Work item: What you return must match the records word for word, except that images are dropped.

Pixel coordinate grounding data
================
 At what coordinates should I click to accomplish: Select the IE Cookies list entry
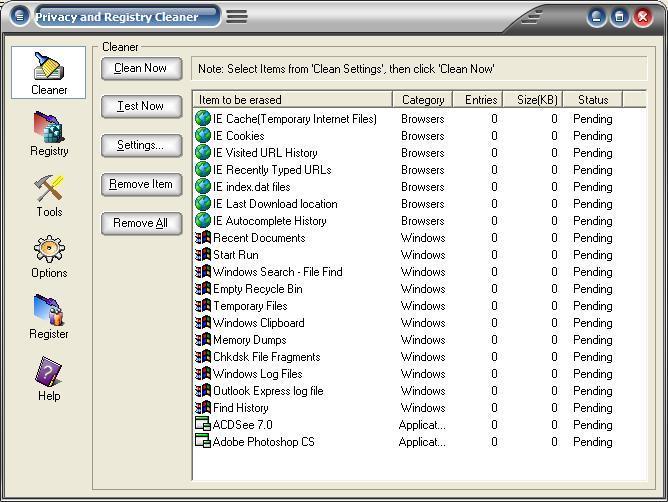238,136
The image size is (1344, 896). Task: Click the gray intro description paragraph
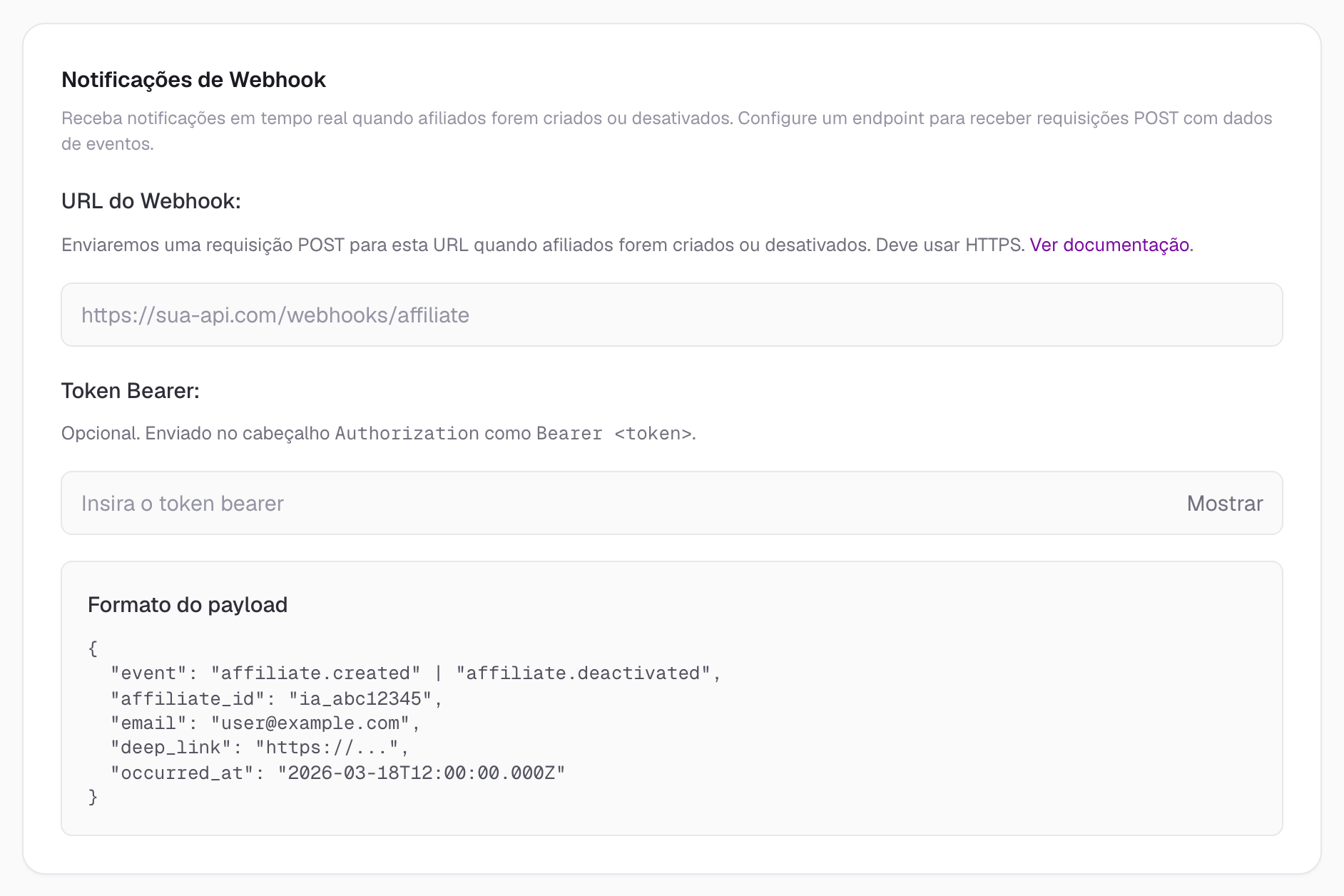[x=667, y=131]
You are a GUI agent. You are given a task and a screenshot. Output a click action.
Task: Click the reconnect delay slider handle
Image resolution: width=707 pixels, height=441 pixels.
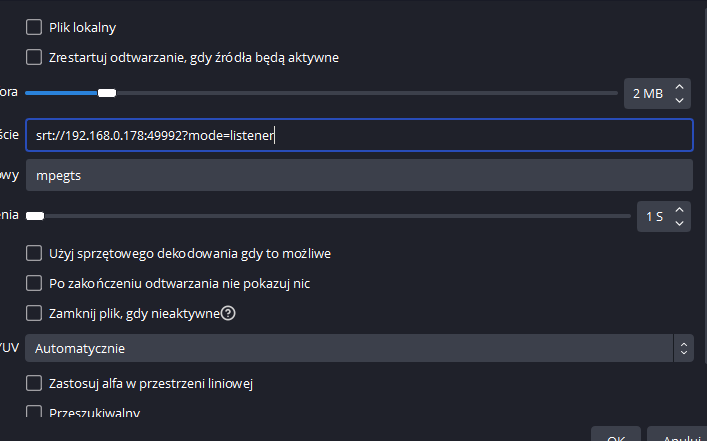pyautogui.click(x=35, y=216)
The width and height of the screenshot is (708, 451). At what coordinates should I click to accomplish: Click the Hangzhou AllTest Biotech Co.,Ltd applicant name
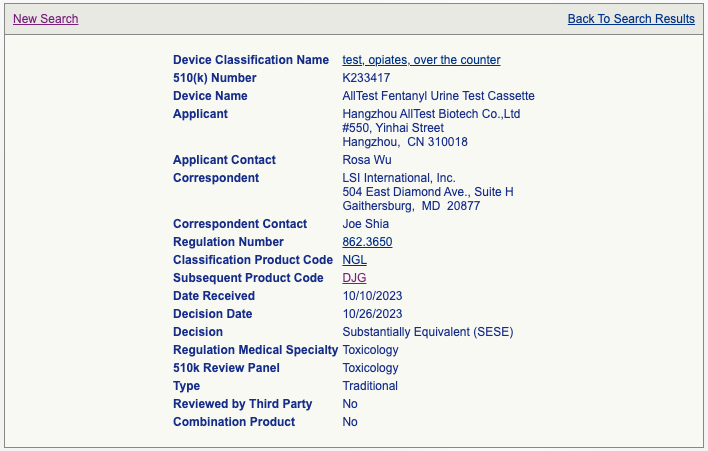coord(431,114)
================
Output of the exercise:
 At what coordinates should I click to accomplish: Select the IE Cookies list entry
238,136
The image size is (1344, 896). Task: Click the gray intro description paragraph
[x=667, y=131]
You are a GUI agent. You are given a task and a screenshot. Output a click action.
Task: Click the reconnect delay slider handle
Image resolution: width=707 pixels, height=441 pixels.
pyautogui.click(x=35, y=216)
The width and height of the screenshot is (708, 451). At what coordinates should I click to accomplish: Click the Hangzhou AllTest Biotech Co.,Ltd applicant name
coord(431,114)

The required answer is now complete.